◆ Task directions ◆
Lines from the one containing "Screen dimensions: 598x566" through the last line of the material below: print these exactly, and only these.

*** Supplied data ***

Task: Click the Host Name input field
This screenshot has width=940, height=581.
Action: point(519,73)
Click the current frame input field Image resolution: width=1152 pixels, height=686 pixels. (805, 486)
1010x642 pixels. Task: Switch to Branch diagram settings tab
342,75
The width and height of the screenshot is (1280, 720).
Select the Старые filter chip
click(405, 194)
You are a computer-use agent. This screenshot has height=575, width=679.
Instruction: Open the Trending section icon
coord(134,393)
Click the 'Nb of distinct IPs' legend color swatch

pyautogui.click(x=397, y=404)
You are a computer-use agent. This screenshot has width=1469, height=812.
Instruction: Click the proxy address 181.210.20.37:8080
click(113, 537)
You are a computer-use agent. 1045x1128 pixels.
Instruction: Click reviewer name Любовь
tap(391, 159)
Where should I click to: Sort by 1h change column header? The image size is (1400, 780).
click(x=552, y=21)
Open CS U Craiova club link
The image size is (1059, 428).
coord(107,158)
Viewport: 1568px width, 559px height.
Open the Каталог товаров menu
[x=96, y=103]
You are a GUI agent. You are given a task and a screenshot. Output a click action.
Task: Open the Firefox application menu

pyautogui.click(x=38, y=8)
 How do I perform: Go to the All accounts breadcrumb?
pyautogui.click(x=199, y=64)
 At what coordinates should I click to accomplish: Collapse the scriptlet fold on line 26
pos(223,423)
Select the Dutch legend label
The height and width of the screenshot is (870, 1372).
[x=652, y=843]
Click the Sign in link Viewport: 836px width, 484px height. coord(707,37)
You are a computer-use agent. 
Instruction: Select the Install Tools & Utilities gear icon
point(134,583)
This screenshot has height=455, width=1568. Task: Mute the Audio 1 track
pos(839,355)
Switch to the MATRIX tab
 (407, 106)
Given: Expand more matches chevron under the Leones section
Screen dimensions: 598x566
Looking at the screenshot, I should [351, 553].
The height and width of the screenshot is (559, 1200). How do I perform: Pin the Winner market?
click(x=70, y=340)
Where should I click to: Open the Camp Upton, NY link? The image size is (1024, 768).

*** End of Supplied data ***

◆ Result of the exercise ◆
Screen dimensions: 598x566
Looking at the screenshot, I should [351, 553].
The height and width of the screenshot is (559, 1200). How do I perform: Pin the Winner market?
click(x=70, y=340)
Where should I click to: Open the Camp Upton, NY link? The image size is (1024, 768).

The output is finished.